Ya me habían dicho que eras de los buenos.

Paul señaló su portafolio con la cabeza.

Mi lucha -susurró-. El libro escrito por Hitler. ¿De qué trata exactamente?

– Alguien dijo que era una colección de ciento sesenta mil errores gramaticales. Se supone que desarrolla la filosofía de Hitler, pero básicamente es una estupidez impenetrable. Aun así, tal vez te convenga conservarlo. -Morgan sonrió-. En Berlín escasean muchas cosas. En este momento cuesta conseguir papel higiénico.

Una risa breve. Luego Paul preguntó.

– Este hombre que esperamos… ¿cómo sabes que podemos confiar en él?

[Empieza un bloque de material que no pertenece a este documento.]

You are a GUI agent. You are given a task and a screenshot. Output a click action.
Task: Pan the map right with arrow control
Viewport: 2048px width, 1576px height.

– En la Alemania actual la confianza es algo extraño. El riesgo es tan grave y tan presente que no puedes confiar en alguien sólo porque crea en tu misma causa. En el caso de mi contacto, su hermano era sindicalista y las Tropas de Asalto lo mataron; por eso simpatiza con nosotros. Pero como no estoy dispuesto a jugarme la vida a esa única carta, además le he pagado mucho dinero. Aquí tienen un dicho: «Si de su pan como, su canción canto». Pues bien, Max come una buena cantidad de mi pan. Y se encuentra en la precaria posición de haberme vendido material muy útil para mí y comprometedor para él. Ahí tienes un ejemplo perfecto de cómo funciona aquí la confianza: tienes que sobornar o amenazar. Y yo prefiero hacer ambas cosas simultáneamente.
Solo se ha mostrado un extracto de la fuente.